SUPPLIED RECORDS »
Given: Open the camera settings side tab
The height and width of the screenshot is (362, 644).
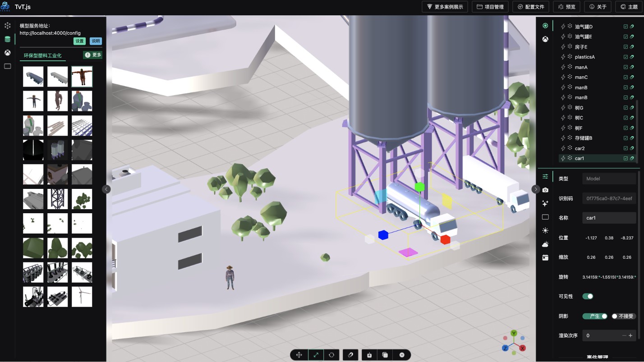Looking at the screenshot, I should click(x=545, y=190).
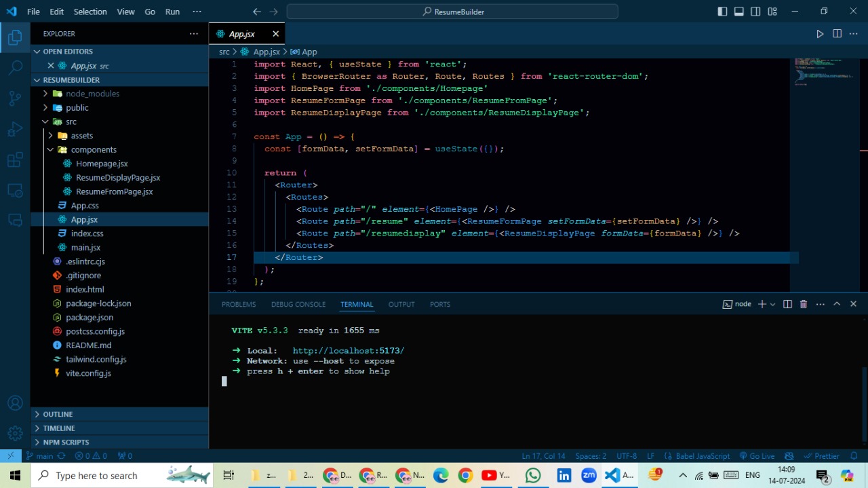Click the Go Live status bar button

click(x=757, y=456)
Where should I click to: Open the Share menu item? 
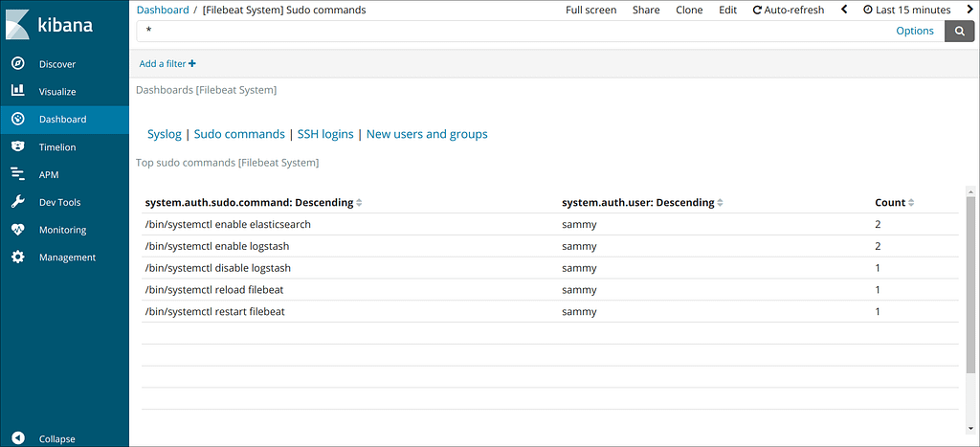coord(646,10)
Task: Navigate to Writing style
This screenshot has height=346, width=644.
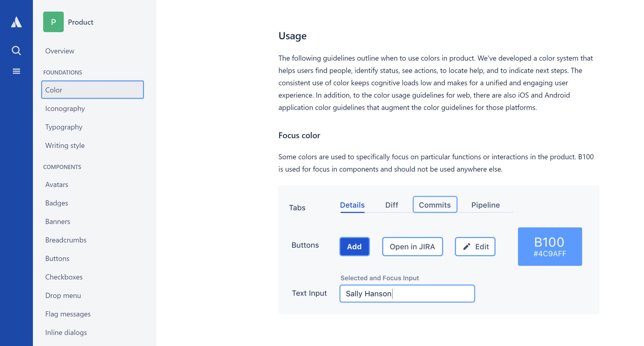Action: pos(65,145)
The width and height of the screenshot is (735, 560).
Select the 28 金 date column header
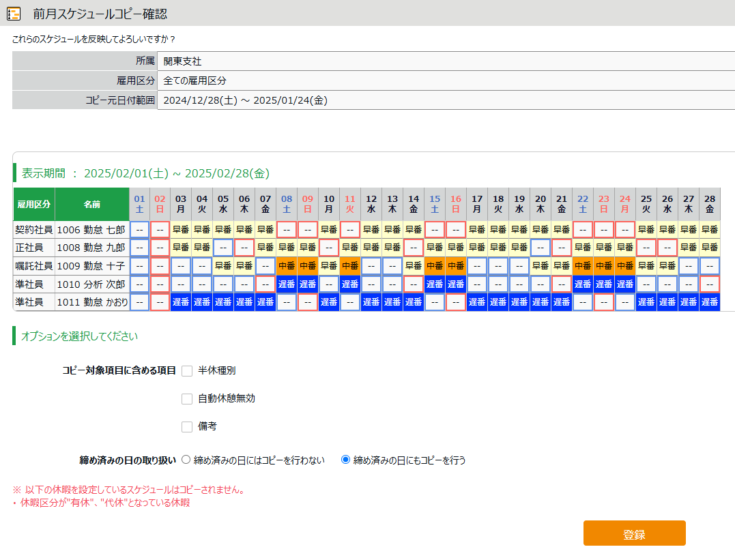pyautogui.click(x=710, y=204)
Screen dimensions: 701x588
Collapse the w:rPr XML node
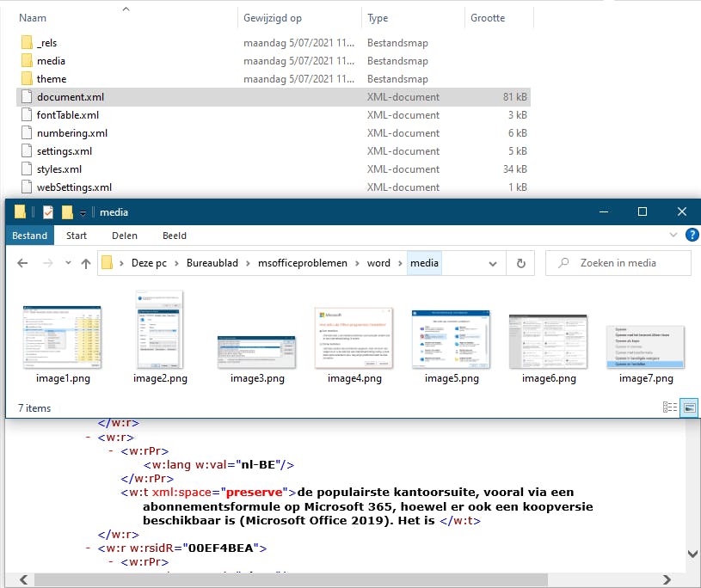(x=112, y=450)
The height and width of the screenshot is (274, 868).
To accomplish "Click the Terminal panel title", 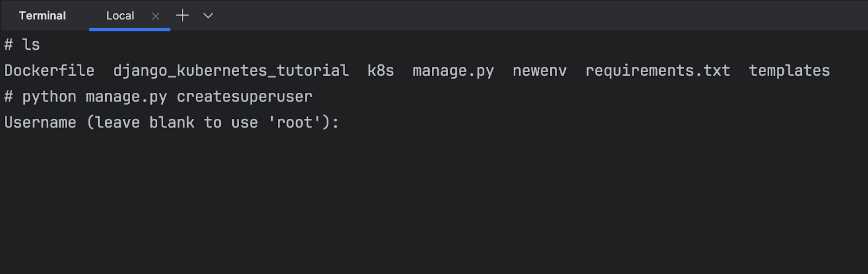I will [x=42, y=16].
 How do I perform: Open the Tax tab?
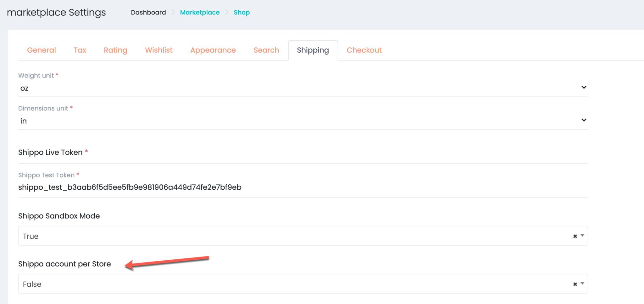coord(80,50)
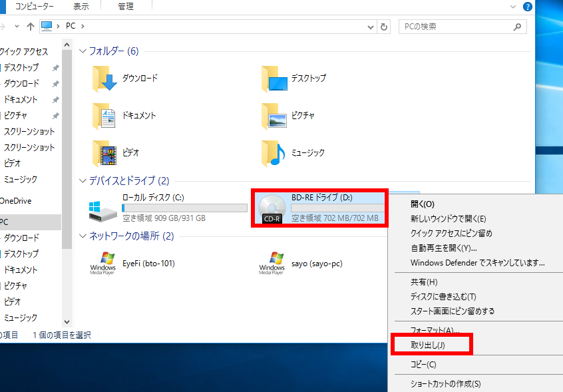563x392 pixels.
Task: Open the デスクトップ folder icon
Action: 274,79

DIRECTIONS » Please print the lines above exactly, beginning at the first line of the entries and ending at the line holding "Screen dimensions: 701x588", and leave the pictures out.

RESULT OF THIS TASK »
Given: Open the camera settings side tab
The height and width of the screenshot is (362, 644).
Looking at the screenshot, I should click(x=545, y=190).
Click the Go Live status bar button

click(x=757, y=456)
Where should I click to: Open the Share menu item? 
coord(646,10)
Task: Navigate to Writing style
This screenshot has height=346, width=644.
Action: pos(65,145)
The width and height of the screenshot is (735, 560).
Select the 28 金 date column header
pyautogui.click(x=710, y=204)
Screen dimensions: 701x588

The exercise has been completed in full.